FOR most of his life Guy Clothier tried to avoid writing anything down. He was so embarrassed he would make a mistake.

“Lots of people are like it - more than let on. You get very good at hiding it,” he said.

But on Monday Mr Clothier, 41, will be celebrated as one of 20 reading champions selected by the National Literacy Trust. A year ago he could barely read or write. Now he reads avidly and fluently, writes poetry and has been published in his staff magazine.

He left school at 16 and started life as a thatcher. After 15 uneventful years he fell off the roof of a three-storey house. He smashed his skull, and much else besides. “The list of things wrong with me was a lot longer than the list of things right,” he said.

Mr Clothier had to learn to walk again, and thatching was out. He became a panel-maker, then a sewer man, and is now a street sweeper for the council.

While he was off sick, having two discs removed from his back, a small event changed his life.

“A girl in the office, she knew I was behind,” he said. “I would never write things down, she gave me a leaflet, told me about an open evening. Normally I would have said, that’s not for me. But she had given me the leaflet, so...”

He turned up to the open evening and listened to a local “adult learner of the year”. Someone who had been just like him told Mr Clothier he could do it. “I was hooked. It has been amazing, has opened so many doors.”

Supplied data →
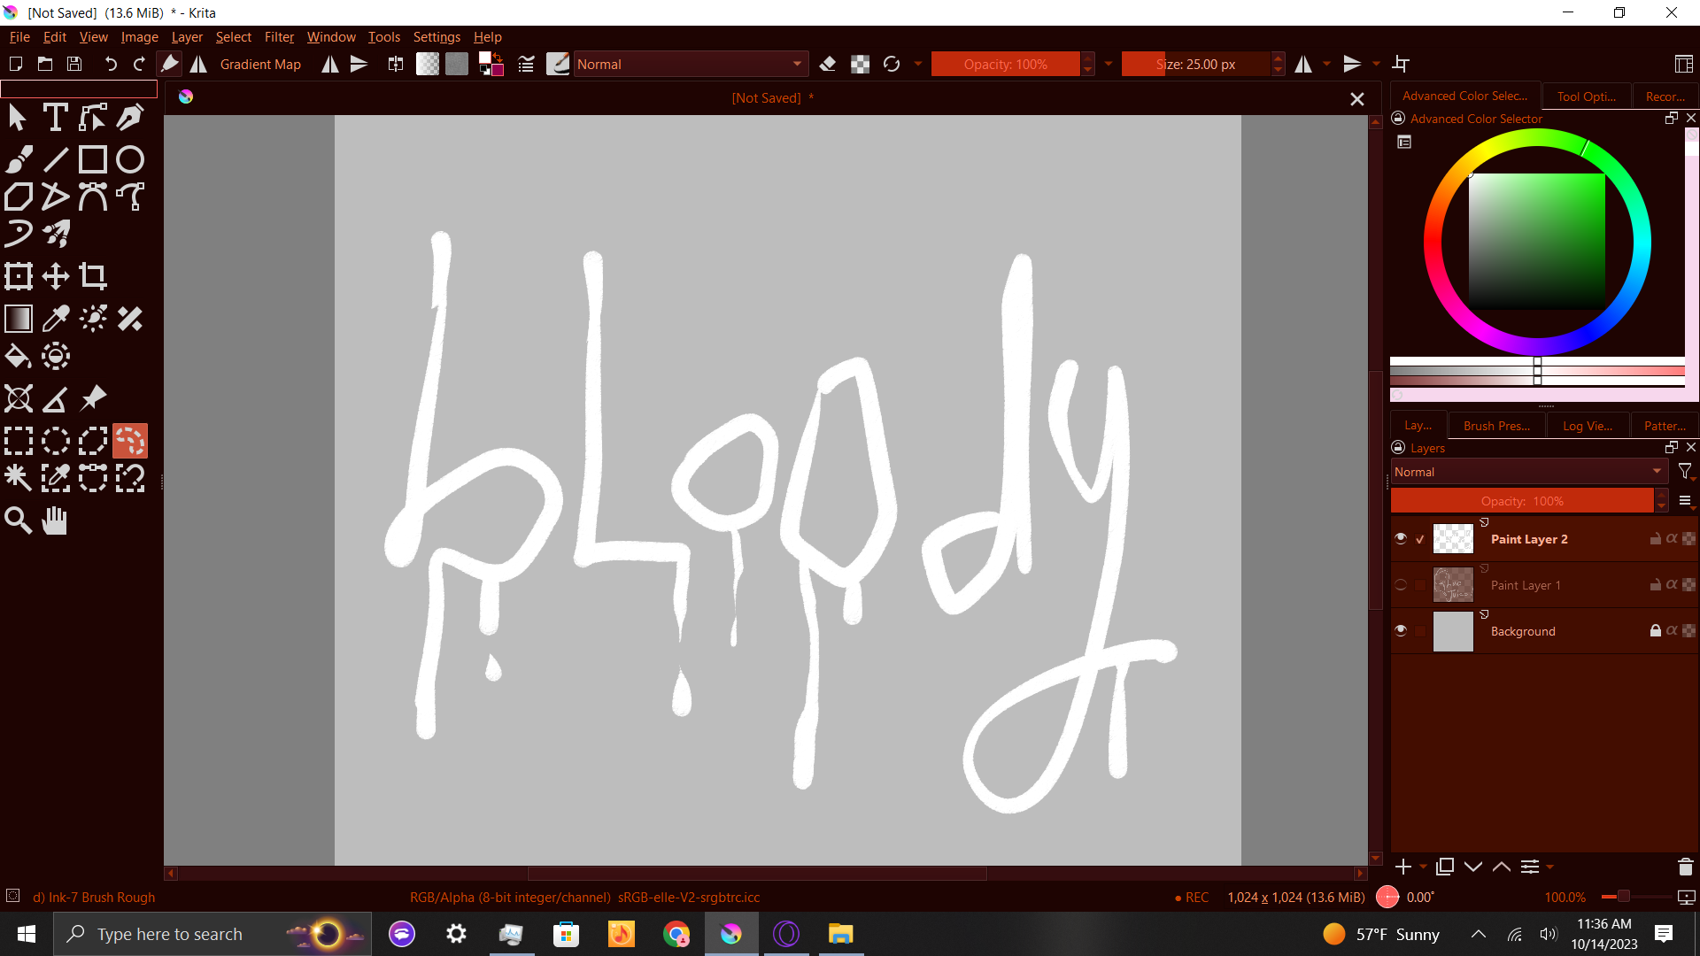1700x956 pixels.
Task: Pick the Color Sampler eyedropper tool
Action: 56,319
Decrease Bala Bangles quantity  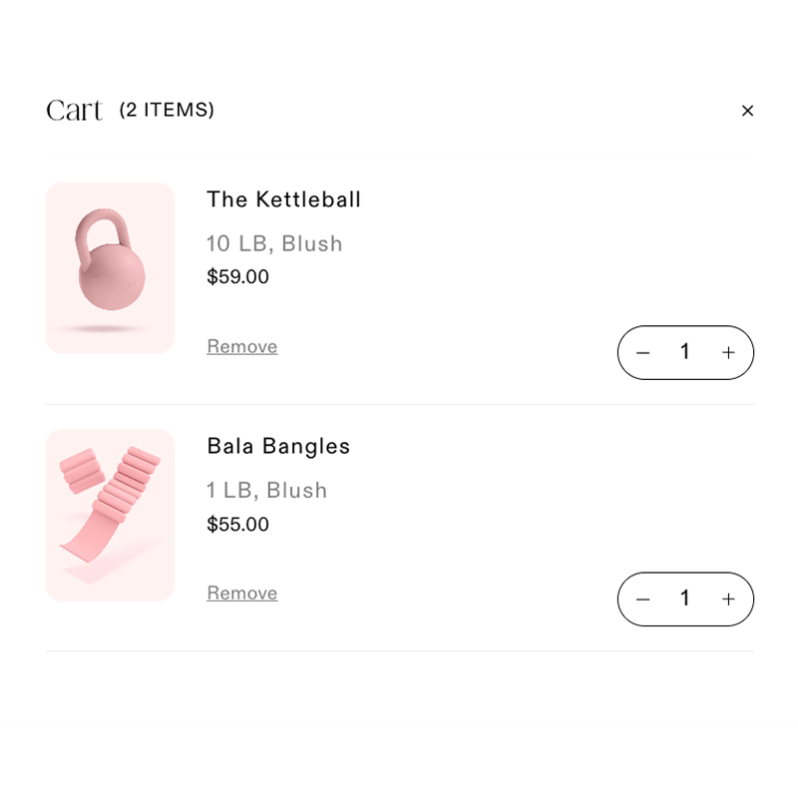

Exercise brief → Write out the passage about Guy Clothier's reading, starting with "But on Monday" and going on through "his staff magazine.".

Worked answer →
But on Monday Mr Clothier, 41, will be celebrated as one of 20 reading champions selected by the National Literacy Trust. A year ago he could barely read or write. Now he reads avidly and fluently, writes poetry and has been published in his staff magazine.